Following is what I have done

  1. I have created one app in the Salesforce side, and configured the callback to

  2. The scope for user_idp_tokens is also configured, following is the result from Get all client grants API

    “id”: “cgr_HfcBYrsbfhgjLPmn”,
    “client_id”: “6ESZfohmaJ8Z5xk5iCBtSh8FgNtn6hRQ”,
    “audience”: “”,
    “scope”: “read:users”, “read:connections”, “read:user_idp_tokens”]

  3. I also tried endpoint,, the “user_id” is get from step 1. However, the response is:

    “statusCode”: 400,
    “error”: “Bad Request”,
    “message”: “Object didn’t pass validation for format user-id: 00590000002pYgSAAU”,
    “errorCode”: “invalid_uri”


Let me answer the question myself, to get access token from socal provider, e.g. salesforce in my case, I should use url https://{domain}/{user_id}.
For salesforce, the user_id should use “salesforce|00590000002pYgSAAU” rather than “00590000002pYgSAAU” and this part of url should be encoded.
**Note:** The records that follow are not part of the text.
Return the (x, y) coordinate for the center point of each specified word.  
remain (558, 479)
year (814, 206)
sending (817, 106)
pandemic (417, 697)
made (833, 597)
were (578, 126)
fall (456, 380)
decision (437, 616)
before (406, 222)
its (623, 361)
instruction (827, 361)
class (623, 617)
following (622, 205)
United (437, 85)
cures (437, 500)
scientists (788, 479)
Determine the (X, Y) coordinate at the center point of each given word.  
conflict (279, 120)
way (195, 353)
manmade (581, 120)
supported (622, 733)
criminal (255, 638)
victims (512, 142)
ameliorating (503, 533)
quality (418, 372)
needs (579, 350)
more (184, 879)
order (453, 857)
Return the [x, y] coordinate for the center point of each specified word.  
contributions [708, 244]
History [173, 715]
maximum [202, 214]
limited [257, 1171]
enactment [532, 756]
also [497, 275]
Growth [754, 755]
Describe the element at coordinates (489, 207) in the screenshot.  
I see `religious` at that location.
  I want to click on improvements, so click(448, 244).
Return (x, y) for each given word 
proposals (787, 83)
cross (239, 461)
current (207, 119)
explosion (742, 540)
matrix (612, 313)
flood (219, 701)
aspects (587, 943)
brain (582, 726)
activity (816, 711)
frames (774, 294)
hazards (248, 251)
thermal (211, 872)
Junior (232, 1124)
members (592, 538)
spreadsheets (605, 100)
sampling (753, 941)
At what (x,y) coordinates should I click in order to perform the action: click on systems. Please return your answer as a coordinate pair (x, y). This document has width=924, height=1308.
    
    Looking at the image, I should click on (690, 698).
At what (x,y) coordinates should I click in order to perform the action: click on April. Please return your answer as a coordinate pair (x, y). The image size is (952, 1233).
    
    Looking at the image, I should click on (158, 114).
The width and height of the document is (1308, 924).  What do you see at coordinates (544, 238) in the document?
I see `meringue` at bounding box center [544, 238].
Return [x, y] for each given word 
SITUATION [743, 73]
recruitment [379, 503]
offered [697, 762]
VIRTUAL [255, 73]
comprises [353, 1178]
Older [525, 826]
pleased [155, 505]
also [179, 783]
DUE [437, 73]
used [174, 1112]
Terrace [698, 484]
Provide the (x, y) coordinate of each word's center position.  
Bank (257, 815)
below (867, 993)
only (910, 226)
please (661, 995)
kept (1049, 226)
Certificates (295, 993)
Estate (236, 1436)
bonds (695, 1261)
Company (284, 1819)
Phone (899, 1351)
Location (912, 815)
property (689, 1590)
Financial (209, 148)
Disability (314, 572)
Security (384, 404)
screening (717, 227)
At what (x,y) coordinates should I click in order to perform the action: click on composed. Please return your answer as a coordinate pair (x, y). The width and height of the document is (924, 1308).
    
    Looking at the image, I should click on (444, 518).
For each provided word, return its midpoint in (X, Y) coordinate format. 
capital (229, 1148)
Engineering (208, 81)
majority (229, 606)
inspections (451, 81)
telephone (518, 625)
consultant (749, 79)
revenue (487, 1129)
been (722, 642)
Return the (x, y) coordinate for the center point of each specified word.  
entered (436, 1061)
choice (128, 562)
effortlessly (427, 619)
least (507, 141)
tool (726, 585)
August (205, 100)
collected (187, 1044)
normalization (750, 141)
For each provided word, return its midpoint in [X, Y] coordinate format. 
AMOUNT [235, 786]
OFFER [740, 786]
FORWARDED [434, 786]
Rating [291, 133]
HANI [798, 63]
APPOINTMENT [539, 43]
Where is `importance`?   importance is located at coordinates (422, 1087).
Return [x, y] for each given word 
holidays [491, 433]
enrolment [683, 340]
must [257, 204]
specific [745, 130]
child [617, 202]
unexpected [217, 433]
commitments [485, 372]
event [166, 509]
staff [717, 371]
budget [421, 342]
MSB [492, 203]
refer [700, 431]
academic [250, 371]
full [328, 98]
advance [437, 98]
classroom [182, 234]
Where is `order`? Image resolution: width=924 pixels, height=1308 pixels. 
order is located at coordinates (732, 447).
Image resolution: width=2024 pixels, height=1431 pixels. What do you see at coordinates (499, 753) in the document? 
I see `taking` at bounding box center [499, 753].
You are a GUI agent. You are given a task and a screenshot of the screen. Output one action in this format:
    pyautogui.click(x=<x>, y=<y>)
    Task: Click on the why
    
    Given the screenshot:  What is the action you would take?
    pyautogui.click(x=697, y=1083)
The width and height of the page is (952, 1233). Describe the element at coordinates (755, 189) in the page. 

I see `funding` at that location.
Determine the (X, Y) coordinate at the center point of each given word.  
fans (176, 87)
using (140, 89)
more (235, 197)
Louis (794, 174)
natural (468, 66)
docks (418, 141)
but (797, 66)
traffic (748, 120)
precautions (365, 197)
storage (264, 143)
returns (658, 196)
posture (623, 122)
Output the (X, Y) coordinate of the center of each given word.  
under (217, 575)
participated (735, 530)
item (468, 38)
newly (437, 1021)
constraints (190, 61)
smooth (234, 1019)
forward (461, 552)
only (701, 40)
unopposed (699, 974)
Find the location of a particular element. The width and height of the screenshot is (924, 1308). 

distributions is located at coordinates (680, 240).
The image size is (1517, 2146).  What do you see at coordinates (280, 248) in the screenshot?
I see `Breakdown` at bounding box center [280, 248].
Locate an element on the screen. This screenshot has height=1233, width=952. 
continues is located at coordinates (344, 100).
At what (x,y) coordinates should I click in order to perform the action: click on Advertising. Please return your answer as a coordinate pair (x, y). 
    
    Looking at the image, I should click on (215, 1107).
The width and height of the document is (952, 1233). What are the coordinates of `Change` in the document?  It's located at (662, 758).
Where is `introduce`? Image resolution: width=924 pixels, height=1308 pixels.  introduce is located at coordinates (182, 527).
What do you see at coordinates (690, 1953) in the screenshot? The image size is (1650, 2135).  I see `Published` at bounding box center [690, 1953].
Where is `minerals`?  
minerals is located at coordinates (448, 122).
As a result, my previous third step has problem.


Hi All, for any operation it sends
{“statusCode”:400,“error”:“Bad Request”,“message”:“Object didn’t pass validation for format user-id: 59d957e570bcc74d810d8a4f”,“errorCode”:“invalid_uri”}


For any operation it sends
{"statusCode":400,"error":"Bad Request","message":"Object didn't pass validation for format user-id: 59d957e570bcc74d810d8a4f","errorCode":"invalid_uri"}


Have you checked the details of the answer provided by @lcheng_nj ? It described that the cause for that error was the fact that an incomplete user identifier was being provided (missing a prefix).


I also tried with prefix, but it doesn’t recognize as well. What does it mean encoded, using what ? auth0|599c259e34126e181686e457 - tired this one
By the way, why change password is not included in Java client library ?


I do not know of any concrete reason behind the lack of change password in the Java library, likely it’s just not yet been added. In relation to the identifier encoded was to refer that the value is passed in the URL so it needs to be URL-encoded. You can use an online encoder such as this one.


Add it to the documentation. There is no info that says encode it.